Un nouveau grand moment spéculaire
Dans cette saison, où des personnages ont été ajoutés, où les monstres ont des incarnations plus nombreuses, où chaque élément se ramifie et pullule, tout réfléchit la forme, arborescente, de la série – de toute série.
Du traité méthodique, dans Westworld, de la façon dont un showrunner construit, programme, reprogramme ses personnages, à la réflexion sur l’acte de raconter dans The OA, la série contemporaine vit un nouveau grand moment spéculaire.

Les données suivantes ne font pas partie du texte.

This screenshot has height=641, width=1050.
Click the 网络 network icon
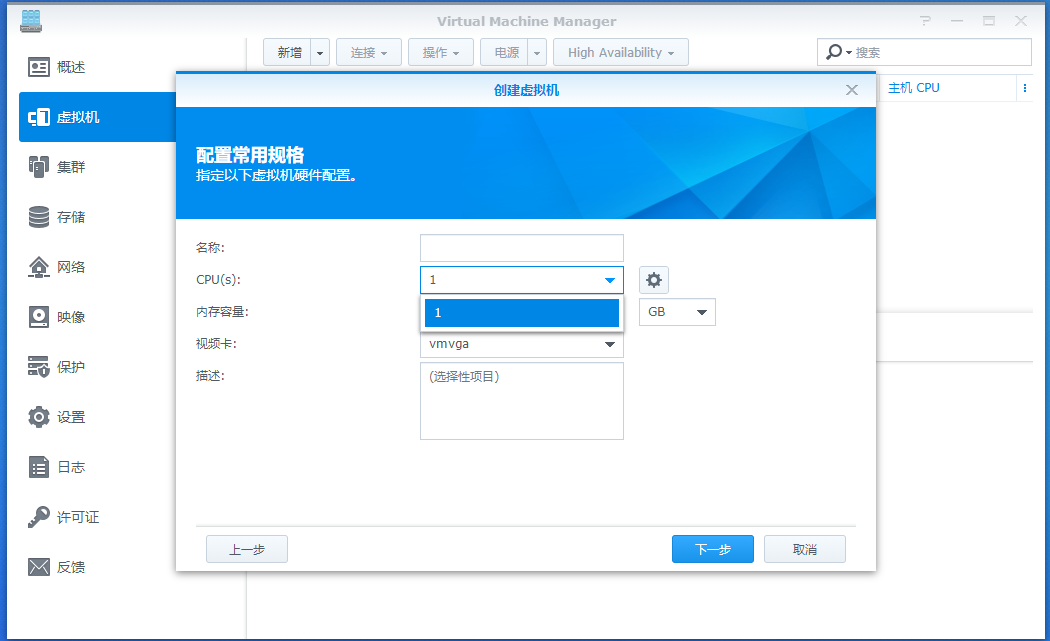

La saison 2 de Stranger Things (plus discursive encore que la première) marque une nouvelle avancée dans le méta en modélisant la façon dont la forme proliférante de la série ressaisit les fétiches nostalgiques du cinéma.
On n’en finirait pas d’énumérer les citations cinéphiles de ST2 : les très identifiées (Spielberg, Stephen King, etc.) aux plus subtiles (le brouillard criminel de The Fog, une gueule de prédateur qui s’ouvre en corolle comme dans The Host, une société underground de mutants à la X-Men).

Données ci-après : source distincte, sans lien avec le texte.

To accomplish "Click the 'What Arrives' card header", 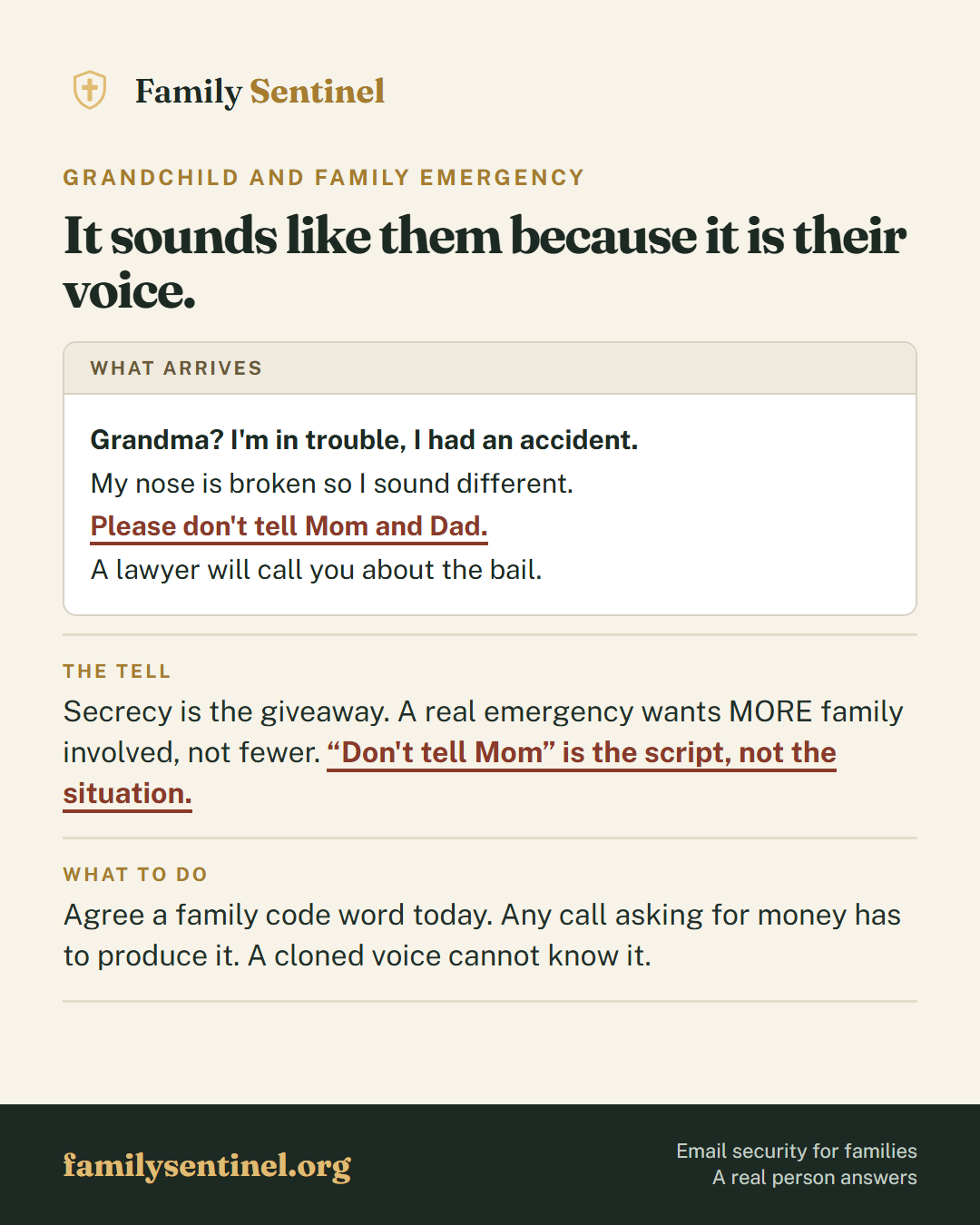I will pos(490,368).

Un monstre rampant, carnassier et tentaculaire
Les personnages vivent dans le monde rétro du cinéma. Et cette doublure de leur réalité qu’ils appellent le monde à l’envers, c’est la forme même de la série, son protocole. La forme-série, c’est ce monstre rampant, carnassier et tentaculaire qui les hacke, dévore la substance qu’elle imite.
Il y a une vraie violence dans la mise en scène de prédation et la saison 2, vraiment éblouissante de maîtrise narrative et spectaculaire, frappe par sa montée en gore et en effets de suspense terrorisants. Peut-être parce que l’enjeu de ce suspense n’est rien moins que ce qu’il restera du cinéma après une telle opération de digestion. Mais quoi qu’il en soit, le festin est grandiose.